When the cops inevitably appear, they quite expectedly assume the worst and try to gas the two frustrated characters out. Bubbi makes the first run for it and is gunned down, and in the resulting confusion, Grímur makes his break for it. Despite his initial success at eluding the police (due primarily to their own incompetence), they eventually catch up to him at a deserted swimming pool. It is there, at the bottom of the drained pool, where he too is finally gunned down. In his dying moments, we see what is presumably Grímur’s first “killing”—a goldfish struggling frantically next to his bowl. The connection to the death of the horse at the beginning is emphasized when we remember him mentioning how they have also killed whales and fish. It’s hard not to view Grímur’s death as another “mercy killing,” putting him out of the misery that drove him to such depths and the death of Bubbi, the only person sympathetic to his character throughout the film.

Of course, the two titles give us different takes on this story. Grímur is more the “rifleman” while Bubbi is more the “white whale.” One title makes us think more of Grímur, of his decent into nihilism and death, and his inevitably “mercy killing.” The other makes us sympathise with Bubbi, who is lost in the modern world and ultimately destroyed by it. Yet the two titles imply that both are of the same kind, and the meaning of the film may be more closely tied to the interaction of both these titles. Both characters, to greater or lesser degree, are out of place in the city’s modernity—“white whales”—but they also both play their part in their own decent into rebellion against this world and thus death—“the riflemen.” In this way, Bubbi plays an unusual role, in that Grímur’s treatment of him makes us like Grímur less, and yet the similarity between the two make us more likely to sympathise with both. Despite the fact that Grímur’s death can easily be seen as justified, we still feel sad over it. In this way, the film does an excellent job at relating it to the “mercy killing” of the horse. On one hand, we sort of know it had to be done. On the other hand, we wish it didn’t have to be like that. We wish that we could somehow cure them.

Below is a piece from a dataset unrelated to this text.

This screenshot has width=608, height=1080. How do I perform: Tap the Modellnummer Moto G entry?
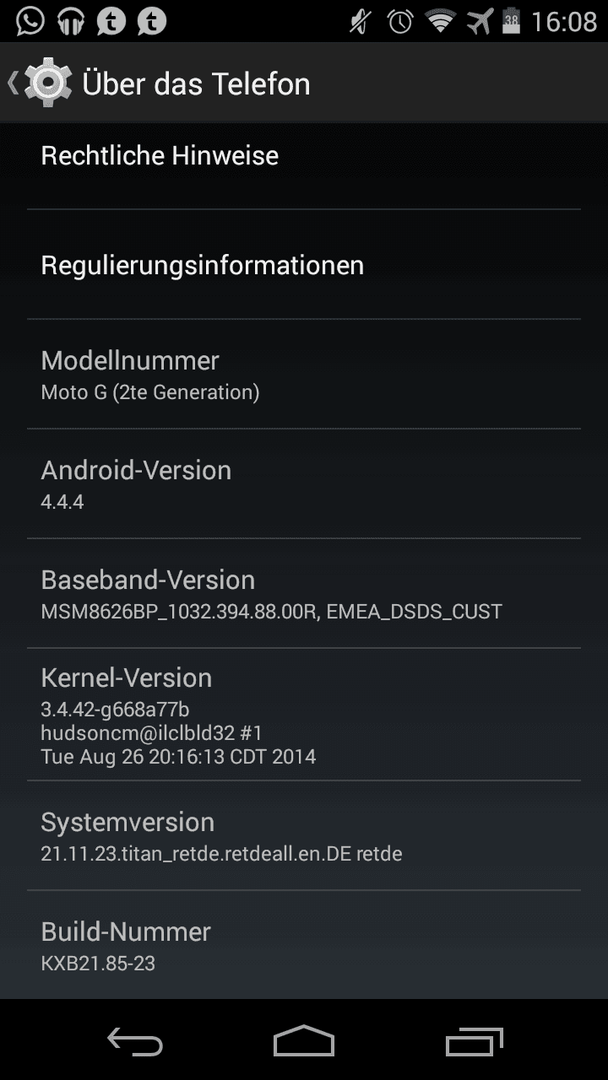pyautogui.click(x=304, y=374)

I mentioned at the beginning that I consider this film related to punk, and I will now clarify. On one level, Icelandic rock music figures heavily in much of the film, but that is hardly a reason to call a movie “punk.” Rather, it is the overall theme of the film that captures that same mentality. In punk, there is a sense of anger that something is wrong, that the world should be different, and yet there is no real way to fix it. Both this film and punk rebel against modern life while still remaining within the realm of modernity. Neither suggests that we live on farms and raise our own food. They merely shout, “This modern life is alienating!” White Whales precedes films like SLC Punk! (1998) in its portrayal of the ultimately self-destroying nature of the punk mindset. Rage and anarchy destroy itself, and then what remains? Yet like SLC Punk! It also does so without discrediting that mindset for what it is. There is some usefulness in being angry over injustice, but if it does not lead to anything productive or creative, then it can only lead to destruction. It becomes purposeless and misunderstood, like bullets into mannequins.

1 comment:

  1. As a last note, the two names are indicative of their characters. Grímur means something like "fierce one" while Bubbi is a pet name for Ásbjörn, which means something like "bear god" or "bear of the gods."